* Task to carry out
Your task is to repeat exactly the lines below between the line holding "Task: Click the 规格 column header" and the line holding "Given: Click the reply count 3", inclusive, and only those.

═════ Data for the task

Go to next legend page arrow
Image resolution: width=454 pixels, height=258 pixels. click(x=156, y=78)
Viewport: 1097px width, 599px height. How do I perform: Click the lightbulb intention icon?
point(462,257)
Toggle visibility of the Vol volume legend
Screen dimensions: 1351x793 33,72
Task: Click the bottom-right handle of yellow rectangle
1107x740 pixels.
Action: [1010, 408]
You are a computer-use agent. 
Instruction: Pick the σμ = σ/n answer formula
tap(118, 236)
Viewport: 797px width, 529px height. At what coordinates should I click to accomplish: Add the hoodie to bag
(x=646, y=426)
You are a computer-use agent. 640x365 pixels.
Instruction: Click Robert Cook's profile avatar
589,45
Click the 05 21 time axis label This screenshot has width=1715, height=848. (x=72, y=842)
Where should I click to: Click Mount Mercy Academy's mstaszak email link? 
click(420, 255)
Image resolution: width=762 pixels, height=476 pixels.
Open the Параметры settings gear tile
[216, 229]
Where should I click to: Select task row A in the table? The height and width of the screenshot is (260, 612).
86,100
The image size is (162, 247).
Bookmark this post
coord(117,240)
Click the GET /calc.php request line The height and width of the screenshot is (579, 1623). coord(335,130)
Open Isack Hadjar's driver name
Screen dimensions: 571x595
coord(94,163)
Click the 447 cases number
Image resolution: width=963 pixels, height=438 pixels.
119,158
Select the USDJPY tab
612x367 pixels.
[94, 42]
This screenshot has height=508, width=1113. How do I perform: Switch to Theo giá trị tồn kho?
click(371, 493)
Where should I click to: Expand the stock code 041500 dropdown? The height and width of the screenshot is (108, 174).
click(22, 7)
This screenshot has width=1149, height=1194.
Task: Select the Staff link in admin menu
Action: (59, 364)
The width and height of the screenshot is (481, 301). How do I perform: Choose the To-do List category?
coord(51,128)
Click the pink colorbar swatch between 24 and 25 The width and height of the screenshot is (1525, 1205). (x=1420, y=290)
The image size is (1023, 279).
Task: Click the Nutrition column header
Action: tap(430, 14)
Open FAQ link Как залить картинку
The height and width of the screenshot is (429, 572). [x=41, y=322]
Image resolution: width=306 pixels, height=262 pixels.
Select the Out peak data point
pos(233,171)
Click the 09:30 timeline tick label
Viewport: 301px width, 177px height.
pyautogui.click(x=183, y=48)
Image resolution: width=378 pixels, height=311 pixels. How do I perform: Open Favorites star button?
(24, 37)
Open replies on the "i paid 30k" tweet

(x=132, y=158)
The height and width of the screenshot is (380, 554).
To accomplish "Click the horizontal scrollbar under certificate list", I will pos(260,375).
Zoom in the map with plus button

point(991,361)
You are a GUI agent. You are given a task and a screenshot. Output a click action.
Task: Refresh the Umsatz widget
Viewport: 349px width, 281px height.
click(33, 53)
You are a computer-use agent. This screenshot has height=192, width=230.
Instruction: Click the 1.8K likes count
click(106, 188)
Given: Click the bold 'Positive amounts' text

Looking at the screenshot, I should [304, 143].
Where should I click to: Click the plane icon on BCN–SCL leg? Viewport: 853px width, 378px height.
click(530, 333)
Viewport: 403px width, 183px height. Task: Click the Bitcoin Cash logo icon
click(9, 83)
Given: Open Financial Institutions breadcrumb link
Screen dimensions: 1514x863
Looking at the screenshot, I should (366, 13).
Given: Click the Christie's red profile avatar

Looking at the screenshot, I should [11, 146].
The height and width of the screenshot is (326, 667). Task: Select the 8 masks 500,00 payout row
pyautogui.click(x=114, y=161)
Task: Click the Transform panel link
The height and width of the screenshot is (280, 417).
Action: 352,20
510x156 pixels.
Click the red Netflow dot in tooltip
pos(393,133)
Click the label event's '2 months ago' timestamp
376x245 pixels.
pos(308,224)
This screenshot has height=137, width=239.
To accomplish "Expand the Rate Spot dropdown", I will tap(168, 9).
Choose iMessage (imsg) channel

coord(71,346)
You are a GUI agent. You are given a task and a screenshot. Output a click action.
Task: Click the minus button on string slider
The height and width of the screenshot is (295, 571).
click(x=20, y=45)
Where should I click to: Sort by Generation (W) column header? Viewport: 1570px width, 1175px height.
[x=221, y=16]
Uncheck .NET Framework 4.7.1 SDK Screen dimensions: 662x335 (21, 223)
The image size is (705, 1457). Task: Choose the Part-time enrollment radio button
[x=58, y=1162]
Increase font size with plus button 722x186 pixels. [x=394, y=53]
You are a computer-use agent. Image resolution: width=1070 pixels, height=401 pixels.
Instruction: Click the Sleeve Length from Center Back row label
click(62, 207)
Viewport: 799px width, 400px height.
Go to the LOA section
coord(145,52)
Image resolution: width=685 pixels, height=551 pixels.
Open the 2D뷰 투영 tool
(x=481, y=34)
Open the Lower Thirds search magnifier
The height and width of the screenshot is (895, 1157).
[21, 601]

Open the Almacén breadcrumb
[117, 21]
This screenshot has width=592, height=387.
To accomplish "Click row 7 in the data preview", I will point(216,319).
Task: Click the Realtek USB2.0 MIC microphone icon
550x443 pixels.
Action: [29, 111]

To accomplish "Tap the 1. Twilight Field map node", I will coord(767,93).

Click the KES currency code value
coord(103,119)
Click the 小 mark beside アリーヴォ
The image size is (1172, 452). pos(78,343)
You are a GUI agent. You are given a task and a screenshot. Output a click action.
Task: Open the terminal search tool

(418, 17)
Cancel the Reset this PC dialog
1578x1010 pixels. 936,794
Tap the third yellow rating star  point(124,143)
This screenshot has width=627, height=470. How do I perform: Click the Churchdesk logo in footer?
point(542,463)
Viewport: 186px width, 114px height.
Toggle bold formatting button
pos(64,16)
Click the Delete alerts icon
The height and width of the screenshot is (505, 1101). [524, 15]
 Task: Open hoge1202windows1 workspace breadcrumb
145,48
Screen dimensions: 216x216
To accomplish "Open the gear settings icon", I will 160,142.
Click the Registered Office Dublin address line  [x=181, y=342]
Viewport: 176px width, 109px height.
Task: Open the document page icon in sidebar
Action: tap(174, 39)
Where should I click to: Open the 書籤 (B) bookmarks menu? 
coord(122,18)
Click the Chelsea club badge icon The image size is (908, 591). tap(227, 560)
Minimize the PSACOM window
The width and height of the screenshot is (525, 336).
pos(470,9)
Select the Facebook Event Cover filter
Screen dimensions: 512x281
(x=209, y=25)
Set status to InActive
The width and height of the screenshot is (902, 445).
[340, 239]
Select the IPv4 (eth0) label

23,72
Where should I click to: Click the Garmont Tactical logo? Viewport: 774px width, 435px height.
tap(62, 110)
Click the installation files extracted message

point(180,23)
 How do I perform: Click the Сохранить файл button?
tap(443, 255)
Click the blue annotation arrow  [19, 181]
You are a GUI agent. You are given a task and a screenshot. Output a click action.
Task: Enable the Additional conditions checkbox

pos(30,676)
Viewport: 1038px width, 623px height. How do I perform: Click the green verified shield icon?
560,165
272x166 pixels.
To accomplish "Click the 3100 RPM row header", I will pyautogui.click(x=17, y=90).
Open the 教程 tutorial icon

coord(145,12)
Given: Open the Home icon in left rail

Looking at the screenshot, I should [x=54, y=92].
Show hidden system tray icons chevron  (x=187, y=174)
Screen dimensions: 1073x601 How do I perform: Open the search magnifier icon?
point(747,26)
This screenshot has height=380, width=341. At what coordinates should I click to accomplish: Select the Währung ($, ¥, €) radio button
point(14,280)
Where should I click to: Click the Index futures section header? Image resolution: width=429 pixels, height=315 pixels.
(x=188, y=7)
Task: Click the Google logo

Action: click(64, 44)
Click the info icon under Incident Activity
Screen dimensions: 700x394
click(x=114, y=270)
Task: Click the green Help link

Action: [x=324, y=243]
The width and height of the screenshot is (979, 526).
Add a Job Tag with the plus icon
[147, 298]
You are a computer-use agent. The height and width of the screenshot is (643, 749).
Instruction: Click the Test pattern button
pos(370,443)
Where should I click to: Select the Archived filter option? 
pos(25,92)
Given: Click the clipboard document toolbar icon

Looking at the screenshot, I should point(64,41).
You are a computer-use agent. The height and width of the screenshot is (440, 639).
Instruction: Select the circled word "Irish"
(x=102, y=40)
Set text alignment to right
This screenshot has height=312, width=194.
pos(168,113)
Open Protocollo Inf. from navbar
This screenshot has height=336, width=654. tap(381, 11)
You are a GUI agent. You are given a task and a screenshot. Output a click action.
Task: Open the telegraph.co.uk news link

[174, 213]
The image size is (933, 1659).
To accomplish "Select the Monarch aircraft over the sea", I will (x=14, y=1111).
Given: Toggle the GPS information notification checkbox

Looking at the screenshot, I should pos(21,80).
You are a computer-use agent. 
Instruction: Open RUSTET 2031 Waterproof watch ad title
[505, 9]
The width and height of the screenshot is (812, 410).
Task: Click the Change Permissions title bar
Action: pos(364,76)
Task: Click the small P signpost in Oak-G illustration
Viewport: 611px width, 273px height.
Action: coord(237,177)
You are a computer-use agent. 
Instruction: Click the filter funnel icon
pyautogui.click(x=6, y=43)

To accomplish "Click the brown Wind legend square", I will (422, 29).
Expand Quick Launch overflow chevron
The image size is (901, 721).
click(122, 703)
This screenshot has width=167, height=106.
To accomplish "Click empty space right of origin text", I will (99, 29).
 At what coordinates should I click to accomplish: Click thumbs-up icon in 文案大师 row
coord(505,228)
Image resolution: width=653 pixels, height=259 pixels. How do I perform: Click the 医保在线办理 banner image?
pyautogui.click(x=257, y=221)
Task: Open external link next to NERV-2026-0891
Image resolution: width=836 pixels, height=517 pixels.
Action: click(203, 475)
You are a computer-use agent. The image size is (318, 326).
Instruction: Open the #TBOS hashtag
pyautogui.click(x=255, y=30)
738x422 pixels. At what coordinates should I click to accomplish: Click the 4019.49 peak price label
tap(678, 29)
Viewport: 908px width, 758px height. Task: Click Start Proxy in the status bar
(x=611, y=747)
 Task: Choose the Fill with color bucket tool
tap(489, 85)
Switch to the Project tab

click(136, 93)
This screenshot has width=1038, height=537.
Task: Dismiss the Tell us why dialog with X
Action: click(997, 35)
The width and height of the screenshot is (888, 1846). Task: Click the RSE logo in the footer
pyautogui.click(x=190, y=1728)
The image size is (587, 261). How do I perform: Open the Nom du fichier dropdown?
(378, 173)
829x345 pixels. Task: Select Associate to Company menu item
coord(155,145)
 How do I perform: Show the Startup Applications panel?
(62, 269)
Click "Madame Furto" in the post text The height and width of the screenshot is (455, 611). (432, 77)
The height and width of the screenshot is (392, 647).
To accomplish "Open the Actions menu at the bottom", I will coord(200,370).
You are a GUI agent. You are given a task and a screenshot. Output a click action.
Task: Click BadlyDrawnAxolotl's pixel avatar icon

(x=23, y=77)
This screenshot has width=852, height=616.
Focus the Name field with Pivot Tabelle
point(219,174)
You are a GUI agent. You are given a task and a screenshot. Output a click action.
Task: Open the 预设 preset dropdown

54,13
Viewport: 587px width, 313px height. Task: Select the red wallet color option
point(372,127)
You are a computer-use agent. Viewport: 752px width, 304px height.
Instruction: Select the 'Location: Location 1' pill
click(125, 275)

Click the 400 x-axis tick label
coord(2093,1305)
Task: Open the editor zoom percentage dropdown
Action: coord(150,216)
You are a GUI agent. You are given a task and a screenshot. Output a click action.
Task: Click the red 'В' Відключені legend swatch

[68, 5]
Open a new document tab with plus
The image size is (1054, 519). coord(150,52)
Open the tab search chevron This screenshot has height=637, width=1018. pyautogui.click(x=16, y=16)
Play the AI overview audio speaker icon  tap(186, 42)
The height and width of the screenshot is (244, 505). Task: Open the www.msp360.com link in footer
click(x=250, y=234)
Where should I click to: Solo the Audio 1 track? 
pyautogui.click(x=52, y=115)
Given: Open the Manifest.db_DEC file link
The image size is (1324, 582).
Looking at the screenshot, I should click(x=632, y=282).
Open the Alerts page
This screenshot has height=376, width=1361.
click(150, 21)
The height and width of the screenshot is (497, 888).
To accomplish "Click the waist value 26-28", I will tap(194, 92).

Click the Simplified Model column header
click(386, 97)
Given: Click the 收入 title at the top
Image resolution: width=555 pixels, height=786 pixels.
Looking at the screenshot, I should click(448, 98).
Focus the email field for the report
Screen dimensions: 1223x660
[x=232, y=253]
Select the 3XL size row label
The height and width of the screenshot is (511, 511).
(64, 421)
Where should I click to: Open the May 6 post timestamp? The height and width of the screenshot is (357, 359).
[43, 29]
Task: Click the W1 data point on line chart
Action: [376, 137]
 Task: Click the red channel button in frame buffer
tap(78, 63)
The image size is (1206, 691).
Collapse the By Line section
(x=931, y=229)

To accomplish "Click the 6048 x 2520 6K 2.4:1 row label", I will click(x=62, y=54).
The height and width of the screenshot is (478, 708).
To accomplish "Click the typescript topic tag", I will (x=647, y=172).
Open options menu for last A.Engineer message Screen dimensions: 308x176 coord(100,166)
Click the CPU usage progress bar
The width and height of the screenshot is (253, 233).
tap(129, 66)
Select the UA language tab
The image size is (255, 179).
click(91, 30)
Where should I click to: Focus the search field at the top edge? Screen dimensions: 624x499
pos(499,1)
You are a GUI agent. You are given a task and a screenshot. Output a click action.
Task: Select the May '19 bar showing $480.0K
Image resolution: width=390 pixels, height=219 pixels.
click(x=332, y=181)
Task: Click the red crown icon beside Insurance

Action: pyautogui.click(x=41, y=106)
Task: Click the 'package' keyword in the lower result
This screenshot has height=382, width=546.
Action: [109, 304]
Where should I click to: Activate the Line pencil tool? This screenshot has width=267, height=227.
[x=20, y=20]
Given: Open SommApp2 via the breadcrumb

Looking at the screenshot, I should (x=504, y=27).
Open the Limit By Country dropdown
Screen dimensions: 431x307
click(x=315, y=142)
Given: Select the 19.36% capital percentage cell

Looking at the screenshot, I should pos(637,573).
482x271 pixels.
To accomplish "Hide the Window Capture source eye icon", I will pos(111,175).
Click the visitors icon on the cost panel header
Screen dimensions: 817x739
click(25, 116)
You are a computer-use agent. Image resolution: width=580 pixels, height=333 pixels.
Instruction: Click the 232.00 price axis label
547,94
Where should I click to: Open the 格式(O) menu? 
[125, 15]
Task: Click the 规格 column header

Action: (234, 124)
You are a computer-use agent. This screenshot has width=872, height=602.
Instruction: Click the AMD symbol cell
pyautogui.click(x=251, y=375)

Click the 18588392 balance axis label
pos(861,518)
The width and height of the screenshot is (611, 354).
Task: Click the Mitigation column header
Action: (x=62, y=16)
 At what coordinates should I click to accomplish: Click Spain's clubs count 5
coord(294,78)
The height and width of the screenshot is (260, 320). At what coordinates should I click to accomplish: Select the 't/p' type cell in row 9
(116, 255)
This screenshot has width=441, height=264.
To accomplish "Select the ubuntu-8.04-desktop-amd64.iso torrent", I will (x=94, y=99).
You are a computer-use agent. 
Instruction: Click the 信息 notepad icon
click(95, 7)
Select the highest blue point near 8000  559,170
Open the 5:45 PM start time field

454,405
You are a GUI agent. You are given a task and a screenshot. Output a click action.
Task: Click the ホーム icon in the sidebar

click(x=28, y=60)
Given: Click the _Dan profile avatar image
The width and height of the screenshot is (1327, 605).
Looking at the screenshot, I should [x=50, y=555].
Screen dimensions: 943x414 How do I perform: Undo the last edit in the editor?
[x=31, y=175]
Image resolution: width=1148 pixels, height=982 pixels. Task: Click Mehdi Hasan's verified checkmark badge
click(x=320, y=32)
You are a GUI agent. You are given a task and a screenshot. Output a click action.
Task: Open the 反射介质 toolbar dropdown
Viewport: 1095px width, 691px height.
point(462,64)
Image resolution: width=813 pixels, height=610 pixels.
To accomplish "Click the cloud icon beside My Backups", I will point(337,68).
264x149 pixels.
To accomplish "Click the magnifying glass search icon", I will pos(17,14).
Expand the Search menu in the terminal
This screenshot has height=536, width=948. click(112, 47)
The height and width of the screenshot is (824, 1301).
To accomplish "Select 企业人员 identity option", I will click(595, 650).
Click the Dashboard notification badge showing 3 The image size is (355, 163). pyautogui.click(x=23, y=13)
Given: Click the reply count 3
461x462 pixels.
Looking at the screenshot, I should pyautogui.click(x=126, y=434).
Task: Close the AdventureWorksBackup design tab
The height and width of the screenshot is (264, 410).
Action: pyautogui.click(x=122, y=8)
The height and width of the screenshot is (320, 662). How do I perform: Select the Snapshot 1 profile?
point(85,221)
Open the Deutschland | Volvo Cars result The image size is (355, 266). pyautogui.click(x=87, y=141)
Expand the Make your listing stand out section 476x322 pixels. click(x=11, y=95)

══════════

* Solution to this problem
Task: Click the 规格 column header

Action: (234, 124)
You are a computer-use agent. This screenshot has width=872, height=602.
Instruction: Click the AMD symbol cell
pyautogui.click(x=251, y=375)

Click the 18588392 balance axis label
pos(861,518)
The width and height of the screenshot is (611, 354).
Task: Click the Mitigation column header
Action: (x=62, y=16)
 At what coordinates should I click to accomplish: Click Spain's clubs count 5
coord(294,78)
The height and width of the screenshot is (260, 320). At what coordinates should I click to accomplish: Select the 't/p' type cell in row 9
(116, 255)
This screenshot has width=441, height=264.
To accomplish "Select the ubuntu-8.04-desktop-amd64.iso torrent", I will (x=94, y=99).
You are a computer-use agent. 
Instruction: Click the 信息 notepad icon
click(95, 7)
Select the highest blue point near 8000  559,170
Open the 5:45 PM start time field

454,405
You are a GUI agent. You are given a task and a screenshot. Output a click action.
Task: Click the ホーム icon in the sidebar

click(x=28, y=60)
Given: Click the _Dan profile avatar image
The width and height of the screenshot is (1327, 605).
Looking at the screenshot, I should [x=50, y=555].
Screen dimensions: 943x414 How do I perform: Undo the last edit in the editor?
[x=31, y=175]
Image resolution: width=1148 pixels, height=982 pixels. Task: Click Mehdi Hasan's verified checkmark badge
click(x=320, y=32)
You are a GUI agent. You are given a task and a screenshot. Output a click action.
Task: Open the 反射介质 toolbar dropdown
Viewport: 1095px width, 691px height.
point(462,64)
Image resolution: width=813 pixels, height=610 pixels.
To accomplish "Click the cloud icon beside My Backups", I will point(337,68).
264x149 pixels.
To accomplish "Click the magnifying glass search icon", I will pos(17,14).
Expand the Search menu in the terminal
This screenshot has height=536, width=948. click(112, 47)
The height and width of the screenshot is (824, 1301).
To accomplish "Select 企业人员 identity option", I will click(595, 650).
Click the Dashboard notification badge showing 3 The image size is (355, 163). pyautogui.click(x=23, y=13)
Given: Click the reply count 3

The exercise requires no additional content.